Vor dem Kauf lohnt sich ein kurzer Fingertest: Das Material sollte sich fest anfühlen, ohne dass man es durchdrücken kann, erklärt die Verbraucherzentrale in einer Pressemitteilung. Hersteller hochwertiger Produkte geben die Materialstärke meist auf der Verpackung oder in der Produktbeschreibung an.
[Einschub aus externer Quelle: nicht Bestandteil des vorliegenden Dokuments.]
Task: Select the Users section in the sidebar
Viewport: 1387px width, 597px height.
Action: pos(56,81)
Auf Schadstoffe achten und im seriösen Handel kaufen

PVC-Spielzeuge können unter anderem bestimmte Phthalat-Weichmacher enthalten, die das Hormonsystem schädigen. Verbraucher sollten nach Hinweisen wie „Phthalatfrei“ suchen und auf Schadstoffprüfsiegel achten. Namhafte europäische Hersteller werben offensiv mit solchen Angaben. Produkte mit GS-Zeichen oder Schadstoff Prüfsiegeln (beispielsweise TÜV Rheinland oder DEKRA) garantieren, dass gesetzliche Grenzwerte eingehalten werden.
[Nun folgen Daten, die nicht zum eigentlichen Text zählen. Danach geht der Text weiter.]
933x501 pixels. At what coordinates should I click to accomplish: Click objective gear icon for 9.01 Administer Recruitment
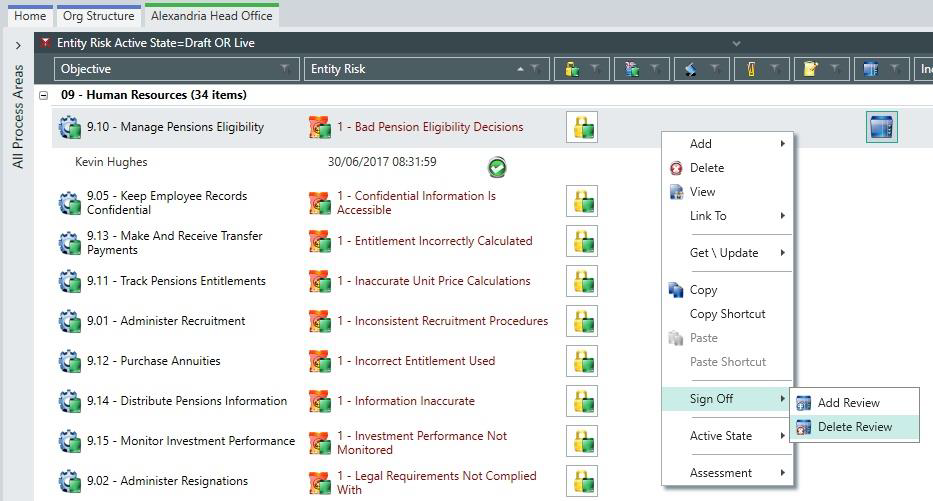70,321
Billigangebote – ob aus dem stationären oder dem Online-Handel – sollten Verbraucher hingegen meiden. Generell gilt, auch beim Kauf am Urlaubsort: Ein starker chemischer Geruch und schlechte Verarbeitung sind Warnsignale und deuten auf minderwertige Qualität hin.

Richtig pflegen und lagern

Nach der Nutzung im Salzwasser oder in chlorhaltigen Pools sollten PVC-Artikel gründlich mit Süßwasser abgespült werden und anschließend im Schatten vollständig trocknen, bevor sie zusammengelegt oder verstaut werden. So lassen sich Materialschäden und Schimmelbildung vermeiden, heißt es in der Pressemitteilung weiter.
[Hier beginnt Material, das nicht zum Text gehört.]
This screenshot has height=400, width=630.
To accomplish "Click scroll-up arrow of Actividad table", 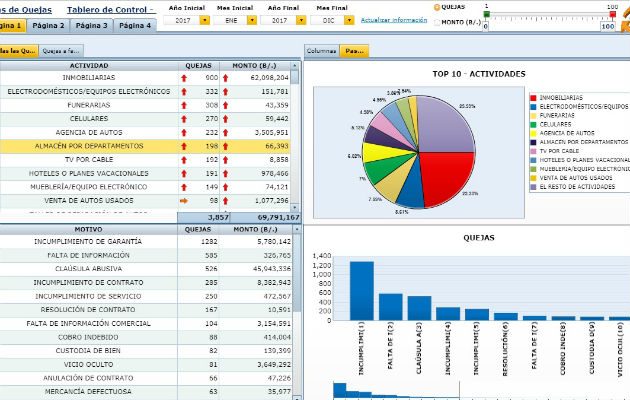I will (x=296, y=66).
Außerhalb der Sommersaison brauchen die Produkte einen dunklen Lagerplatz. Reparatursets, die vielen Verpackungen beiliegen, lassen sich im Nähkästchen oder der Werkzeugkiste bei Bedarf leicht wiederfinden und verlängern die Lebensdauer des Wasserspielzeugs.

Alternativen zu PVC in Betracht ziehen

Aufblasbare Schwimmtiere, Planschbecken und Ähnliches zu finden, die frei von PVC sind, gleicht der Suche nach der Nadel im Heuhaufen. Aber es gibt Alternativen: Schwimmnudeln und anderes Wasserspielzeug aus Polyethylen (PE) oder Polypropylen (PP) sind unbedenklicher als PVC-Produkte und halten meist auch länger. Wer bereit ist, etwas mehr zu investieren, kann auf PVC-freie Folie zum Beispiel aus TPU (Thermoplastisches Polyurethan) setzen. Dieses Material ist ebenfalls flexibel und benötigt in der Regel keine bedenklichen Weichmacher.

Eine sinnvolle Planschbecken-Alternative für die Kleinsten sind sogenannte Sand- und Wassermuscheln aus hartem Kunststoff. Weiterer Vorteil: Sie können nicht nur im Sommer genutzt werden, sondern sind auch als Sandkasten geeignet und halten länger als eine Saison, so die Verbraucherzentrale.